The Madeira exhibition, titled Cacúlo, which included a residency project that involved a giant coiled piece as well as other works, was on at the Llantarnam Grange until earlier this year and is touring to the Ruthin Craft Centre. In the last couple of years, De Jesus has shown with the J. Lohmann Gallery in New York and is now represented by them. He also completed residencies, not only at MUDAS but at the International Ceramic Research Center, Guldagergaard, in Denmark. There was also a feature in Vogue magazine in March 2024.
ARTISTIC VISION
De Jesus’ work takes on both classical and traditional shapes. Picture a small charity-shop teacup with floral decoration and gold lustre on the handle. Now take those two elements and transfer them onto larger more robust/expressive pieces. However, his work contains what can fairly be described as disruptions: these come in the form of vessels without bottoms, vessels with encrustations and ‘growths’, vessels so covered in applied flowers rendering them difficult to use, vessels with holes, vessels lying on their sides, distorted vessels, ‘unfinished’ vessels, vessels with a profusion of handles and fragments of vessels.

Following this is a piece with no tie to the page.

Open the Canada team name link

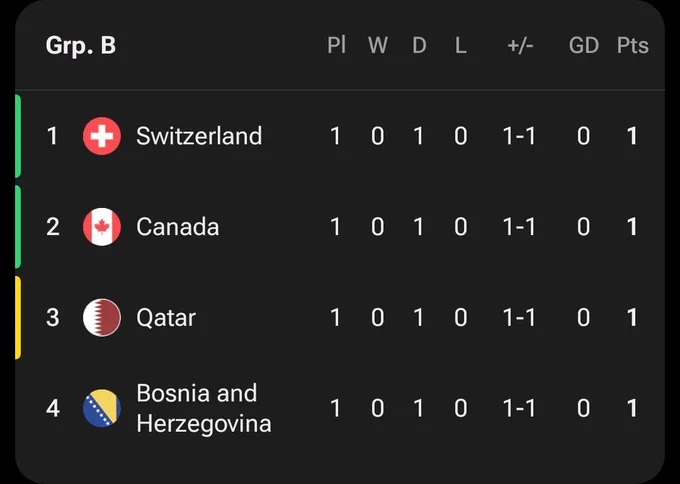coord(178,227)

A unifying feature in his work is a visual and physical lightness, as well as surface decorations with floral prints transferred or flowers modelled and applied. The work sometimes announces itself unambiguously as a surface that is almost flying free of the shape or sitting in tension with it. But it is not decoration for decoration’s sake. There is always a point.
The persona De Jesus offers us is also a disruption in terms of the traditional potter found at ceramics fairs, in membership organisations and in many galleries. He is fine-boned, tentative in his movements and shy. We drag with us the sensibilities we grew up with and acquire later, and which we either reject or celebrate. We see all of this in his work. His style is never primarily the stuff of outrage, camp, queer, protest or campaign. The clay is everything.

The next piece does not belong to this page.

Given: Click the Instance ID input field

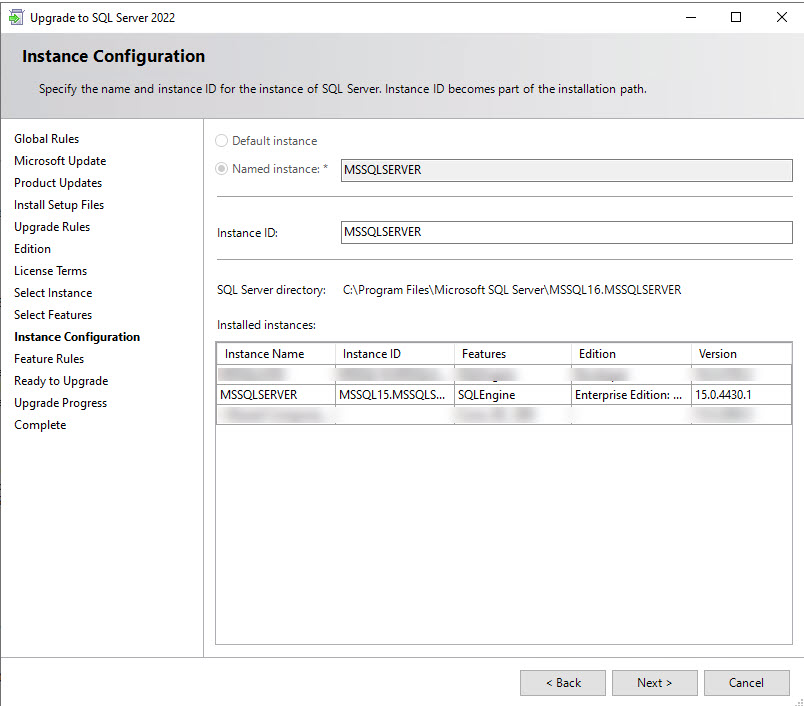Looking at the screenshot, I should coord(566,232).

When asked about his formative years, he answers: ‘I was born in the UK, with both parents from Madeira. The family moved back there when I was six and we stayed until I was 13. Despite being there for only a short time (I hasten to add that seven years is a long time in a child’s life), it was incredibly formative and holds strong memories.’

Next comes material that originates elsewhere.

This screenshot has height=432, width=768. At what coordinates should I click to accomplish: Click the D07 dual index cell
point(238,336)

That is not surprising, because Madeira is vivid, bright and hyperbolic. The boy’s world would have been filled with decorative tiling, colourful patterned traditional costumes that would have been used for the many festivals, tablecloths of eyelet embroidery, colourful earthenware pottery and handmade lace. And then there is the Catholic church’s propensity for visual excess.
‘Having been born in the UK and now living in Wales (Cardiff) means that part of my identity resides here, despite feeling like not really belonging,’ he reveals. ‘I have found this conflict in me interesting. That, and finding a place between tradition and breaking that tradition, function and non-function, craft and art. This is where my visual vocabulary is formed.’ It is possible to state, taking Madeira into account, that the formal resemblance of his work to the aesthetics of camp and queer, as they are, is only incidental to it.
Glynn Vivian, July 2022
HOOKED BY CLAY
His first contact with clay was at school. When GCSE Ceramics became an option, De Jesus grabbed it and continued with it through A-levels. Alongside it came textiles as part of fine art. He remembers ‘incredibly encouraging’ tutors. After this came a Foundation course at Brighton and Hove, where he found himself ‘hooked’ by the clay and the people working there.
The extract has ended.